No todos desean el tipo de ‘trabajos buenos’ que se ofrecen en la actualidad.
Lamentablemente, es cierto que la realidad de la actual ‘economía de la información’ prácticamente requiere un título universitario a fin de acceder a puestos de alta tecnología y buena remuneración. Según nuevas investigaciones del Center on Education and the Workforce, de Georgetown University, de los 11.6 millones de puestos de trabajo creados en la economía posterior a la recesión, 11.5 millones fueron a parar a trabajadores que contaban por lo menos con algo de educación universitaria. De esos puestos, 8.4 millones fueron a trabajadores con título de bachiller universitario o más alto, y el aumento de puestos para trabajadores con título de secundaria o menos fue sólo de 80 mil, en la recuperación.

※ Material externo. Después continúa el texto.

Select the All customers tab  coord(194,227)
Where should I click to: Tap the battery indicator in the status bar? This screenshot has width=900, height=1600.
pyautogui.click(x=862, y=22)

Pero que a una persona no le vaya bien en la escuela o en la economía no significa que esa persona sea estúpida. No desear ir a la universidad no significa necesariamente que uno tenga un intelecto deficiente. Son suposiciones que puede hacer alguien que desprecia a los demás por lo que percibe como falta de inteligencia, que confunde con no ser capaz de pasar por las pruebas educativas para lograr una vida de clase media.

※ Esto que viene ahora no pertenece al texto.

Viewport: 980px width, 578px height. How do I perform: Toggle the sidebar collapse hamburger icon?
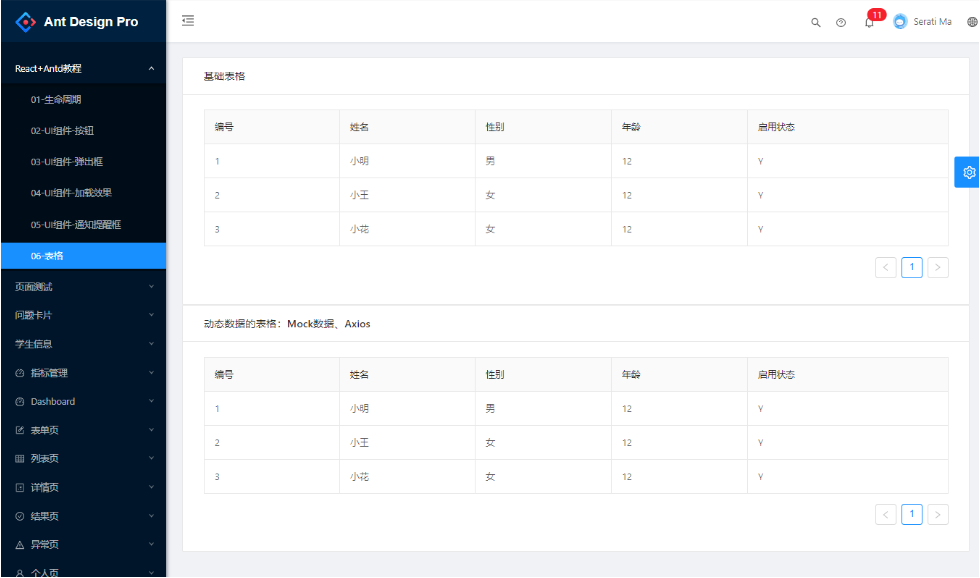188,20
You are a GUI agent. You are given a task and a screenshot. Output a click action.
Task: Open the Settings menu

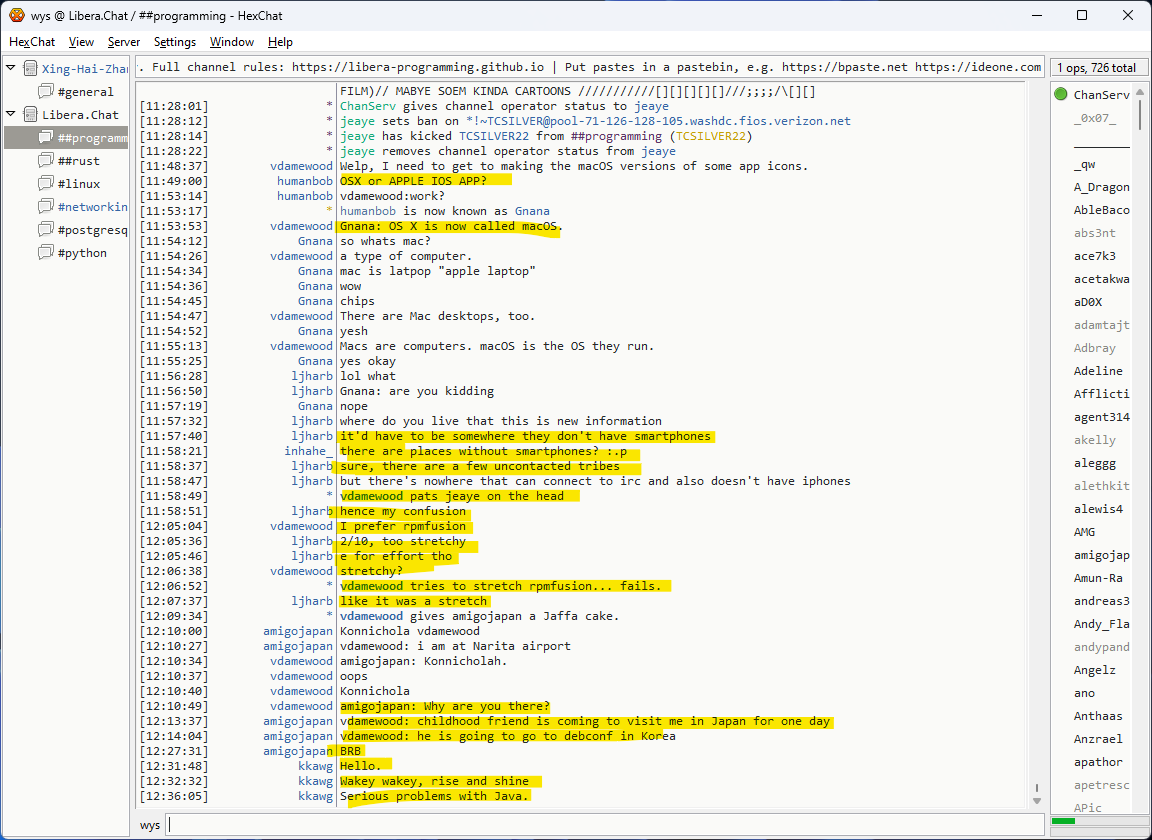[175, 42]
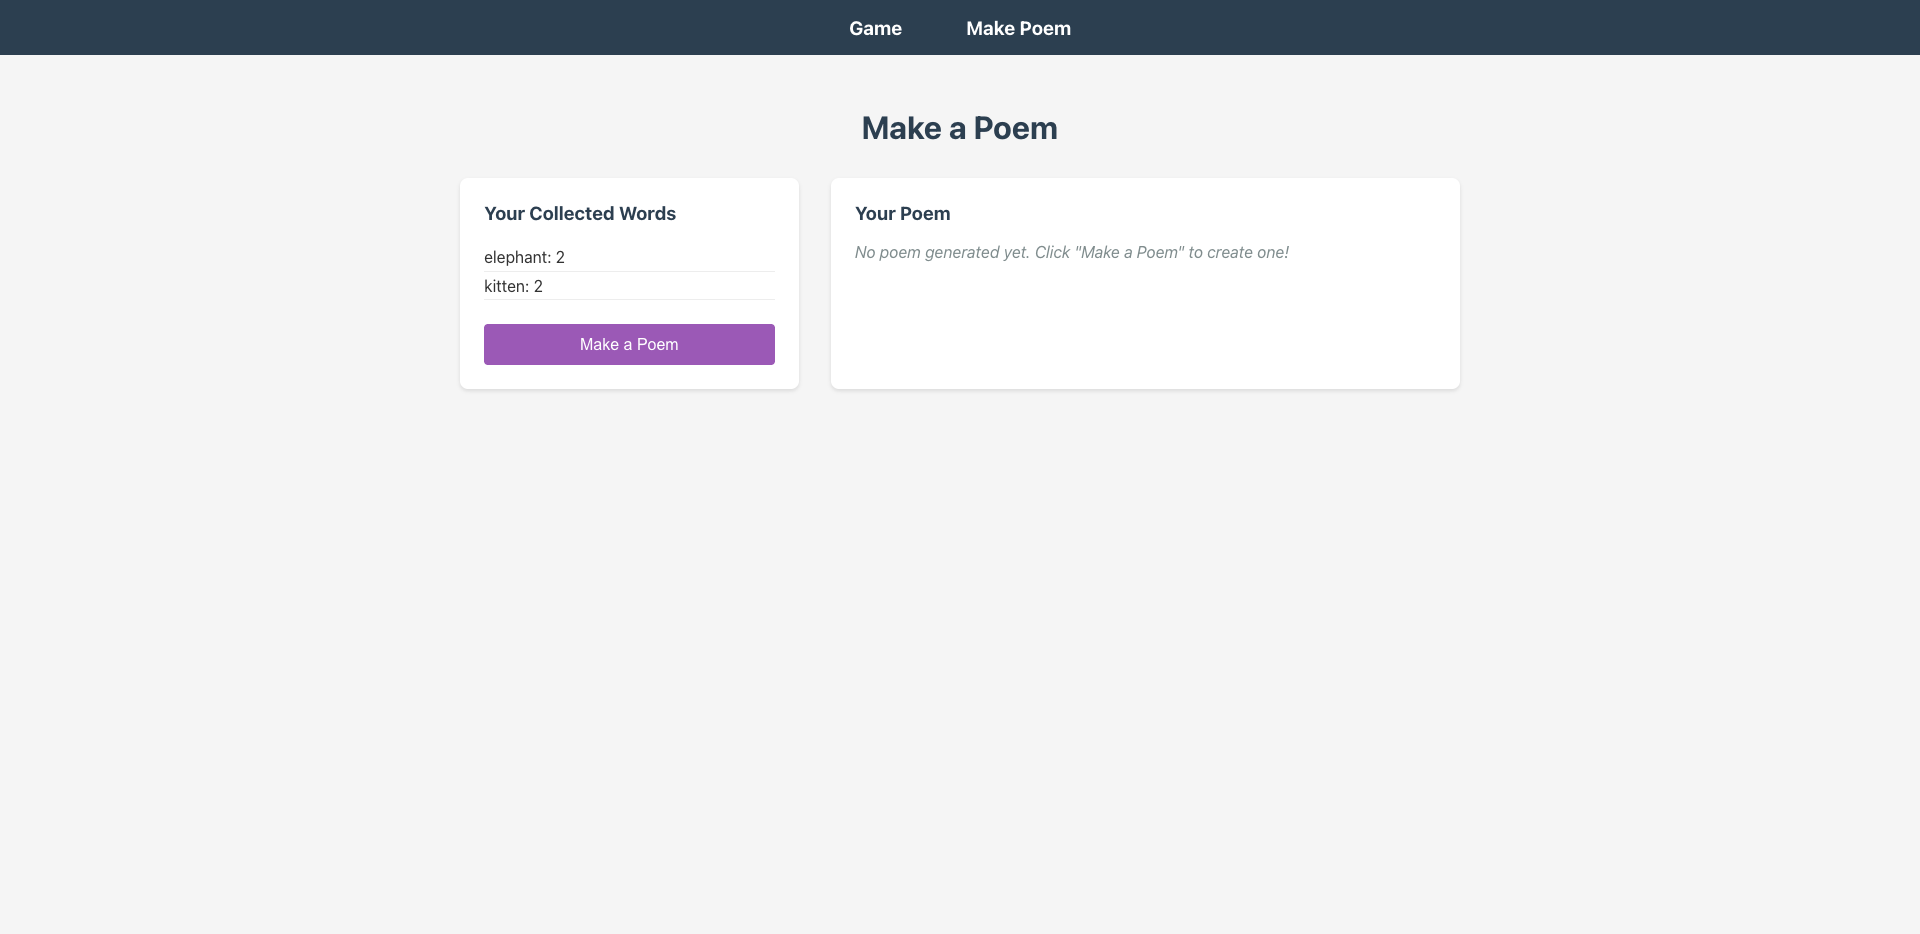Image resolution: width=1920 pixels, height=934 pixels.
Task: Click the count number beside kitten
Action: 538,287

Hay muchas personas que no desean adoptar una vida de deudas por un título universitario, que podría ayudarlas o no a obtener trabajo. Otros desean fabricar algo con sus manos o interactuar con otros seres humanos y no con computadoras. Y eso debe ser aceptado.
Promover altos niveles de inteligencia, preparar a los niños a alcanzar el nivel más alto de éxito académico posible, y proporcionar excelentes oportunidades de educación a todos los estudiantes son medidas de importancia fundamental para el progreso de nuestra nación. Y esos objetivos son importantes en sí mismos, no simplemente para el propósito de tener un trabajo bien remunerado.
El ensayo de Freedman tuvo repercusión y ha habido comentaristas que analizan si la inteligencia realmente es un factor en las inequidades de nuestra nación y si el Gobierno puede reducir los estragos de la automatización en los puestos manufactureros por medio de, por ejemplo, ‘[proporcionar] incentivos a las empresas que resisten la automatización, preservando por ese medio puestos para los menos listos’.
Uno puede discutir todas las pruebas que Freedman presenta y aún así estar de acuerdo con su conclusión: ‘Debemos... comenzar a moldear nuestra economía, nuestras escuelas, incluso nuestra cultura con un ojo [puesto] en las capacidades y necesidades de la mayoría, y en todo el espectro de la capacidad humana’. Claro que debemos hacerlo. En verdad, la actual revolución política populista se funda en una crítica de las empresas por enviar puestos de trabajo manufactureros a países de mano de obra barata y de los capitalistas de riesgo por hacer dinero con la tecnología, que excluye a los seres humanos del mercado laboral.
Pero modificar la sociedad requiere que los grandes pensadores y gobernantes de nuestro país respeten la realidad de que la inteligencia baja y la renuencia a perseguir esa lucha competitiva, que requiere un título universitario, son aspectos que no van necesariamente unidos.